Today, both Geddes and Stiteler serve on West's Treasury Advisory Board. Stiteler is chairman of that board, which provides the treasurer with policy advice on the $400 million to $600 million in state money that he is responsible for investing.

Jack Cross has been administrator of the three Little Funds since 1986. That was the year the funds decided to buy an office building.

From Fife Symington.
Cross says he just happened on then-developer Symington's office complex on Missouri Avenue, known as Ten Mo. He says no one told him about the complex--the discovery was purely coincidence.

The Little Funds paid $634,923 for one of the three office buildings in the complex.

As governor, Symington has been delighted with the Little Funds.
In 1994, Symington sent aide Kit Mehrtens to a Little Funds board meeting, where, the board's minutes say, the aide expressed his "willingness to help the Fund Manager with anything within his power with the exception of money."

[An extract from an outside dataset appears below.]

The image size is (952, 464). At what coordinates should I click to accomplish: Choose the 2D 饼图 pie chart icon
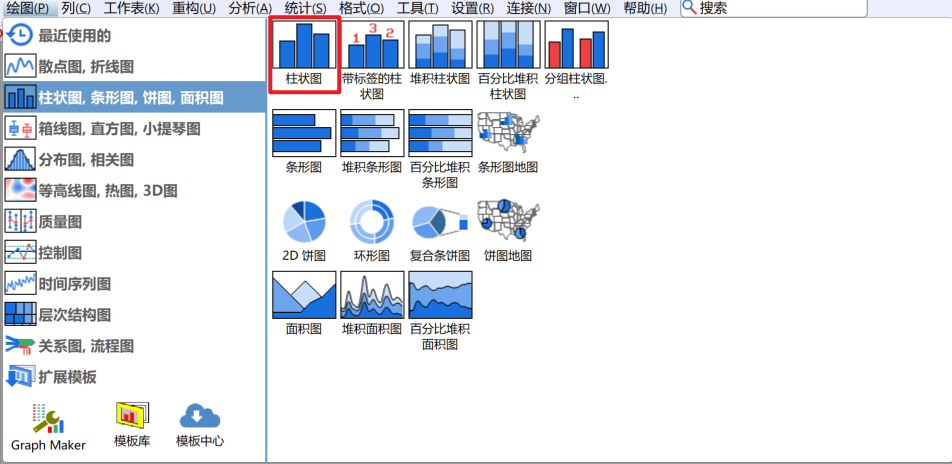(x=304, y=222)
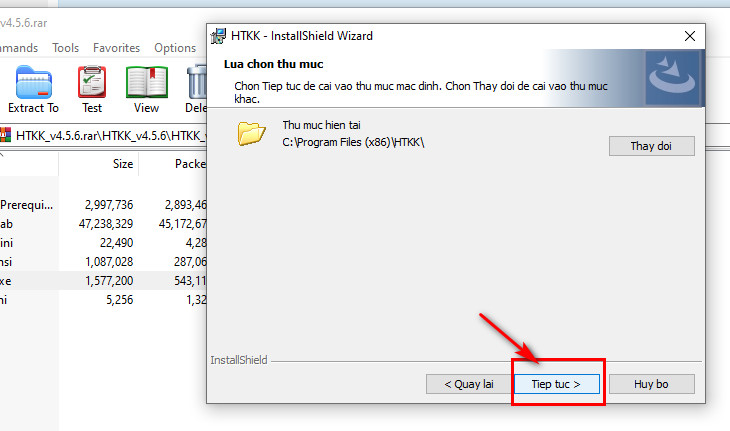Click the Delete trash can icon

197,82
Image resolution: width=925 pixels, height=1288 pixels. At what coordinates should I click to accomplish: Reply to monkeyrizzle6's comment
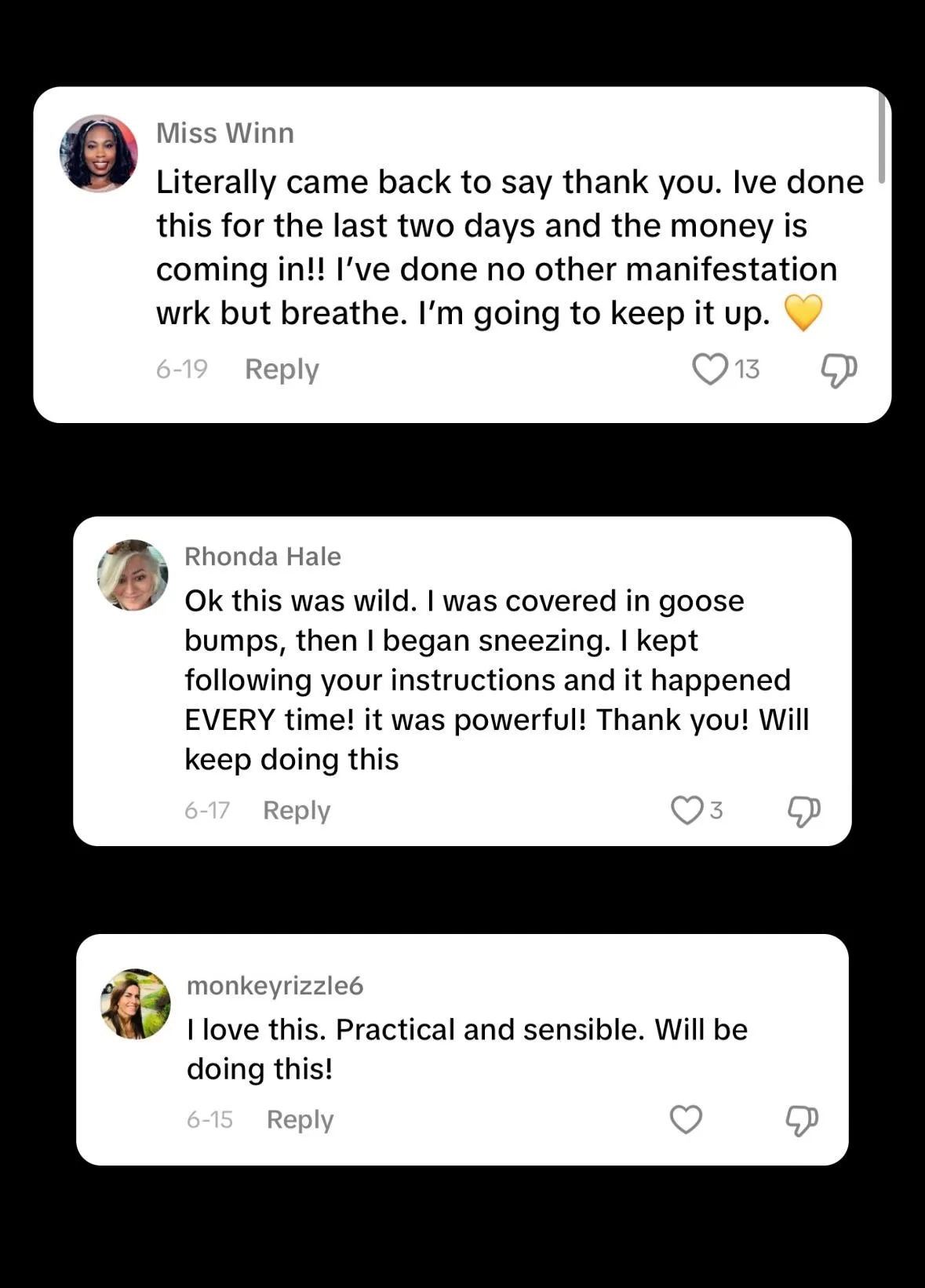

Symington likes state agencies that run like businesses.
And for nearly ten years, Cross has run the Little Funds like a private enterprise. That's one of the attractions of his job, he says.

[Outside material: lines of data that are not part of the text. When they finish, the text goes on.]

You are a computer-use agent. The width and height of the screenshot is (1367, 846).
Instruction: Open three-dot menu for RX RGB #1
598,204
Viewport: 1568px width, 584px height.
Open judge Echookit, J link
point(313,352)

"We are not a state agency," he says. "We are a retirement fund. Our customers are the retirees and employers who pay into the account."

Today, 25,000 workers pay nearly 8 percent of their salaries into the system, and their employers kick in a like amount. About 5,500 retirees receive retirement benefits from the funds.

The funds have grown by 200 percent in the past decade. Cross likes to point out that total administrative costs are about $1 million, far less than 1 percent of the funds' assets. The retirement systems are also fully funded, which means there is enough money for current and future retirees.

The funds grew largely because they made conservative investments--stocks and bonds recommended by a professional adviser. Despite this proven success, the board decided to put up to 5 percent of its investments in real estate ventures in the 1990s. The decision was based in part on the contention that Geddes, a real estate investor, had the expertise necessary to help choose property investments, says Cross.

"I do not want people to think this is some sort of evil conspiracy over here and that we're trying to exclude anybody [from the real estate business]," Cross says.

He points out that the real estate deals are backed by first liens on land that is appraised for more than the loan amount. Which means that if the loans go sour, the retirement funds get the land. And the terms are good--for the retirement system. But he does admit that friends--"people we can trust"--get a lot of business from the funds.

For instance, the broker who brings most of the real estate loans through the funds' door is Bruce Francis, a friend who played basketball with Cross at Coronado High School. Francis is a broker with Kennelly Mortgage and Investment, a Scottsdale firm. Neither Francis nor Cross recalls who first called whom about doing a deal. But Francis and his firm brought one of the very first non-stock-or-bond deals to the board in 1990.

And it proved to be disastrous.
And far-fetched.
Think corn, alfatoxin and the Mexican government.

The deal required a five-year, $195,000 "Venture Capital Investment" in Alfatec, an Arizona company claiming to have machines that could remove the fungus alfatoxin from corn. Alfatoxin is a natural fungus. When animals eat food laced with alfatoxin, it is released into animal by-products--like milk and meat. If alfatoxin levels are high enough, the animal products are not fit for human consumption.

Walker Cottonseed, a Casa Grande company affiliated with Alfatec, was to get another $355,000. The return for both loans was to be five or six times the original investment, the brokers predicted.

The reason: The cotton companies were just on the verge of signing lucrative contracts to clean corn for the Mexican government, Francis and Cross said.

Walker and Alfatec had been checked out by Kennelly, which considered them a good risk.

Board members Geddes and Moroney expressed concern about the deal. It just didn't smell right. At the time, state retirement systems were being pressured by the Legislature and state Representative Mark Killian to invest in risky venture capital. The chairman of the Little Fund board, a business professor named John Cochran, said he was feeling that pressure.

So the board voted that very day to approve the deal.
But the Mexican corn contract never came through. And there was significant confusion over the financial statements submitted by the Walker family and its companies.

By 1992, Alfatec was broke. The Walkers filed for protection under Chapter 11 of the Bankruptcy Code. The retirement funds wrote off the $195,000 Alfatec loan, and the Walkers are slowly paying off the $355,000--without interest. They still owe the funds $259,542.

The deal did not sour the board on Kennelly or Francis. They've brokered $25.5 million worth of loans to the retirement system. Francis says the borrowers paid his firm a maximum of 2 percent for obtaining the loans. Among the Kennelly deals is the $10 million PebbleCreek loan.

The 1991 loan went to PebbleCreek developer and Valley power broker Ed Robson and his family, along with their developing partner SunCor, which is affiliated with Pinnacle West, the parent company of Arizona Public Service Company.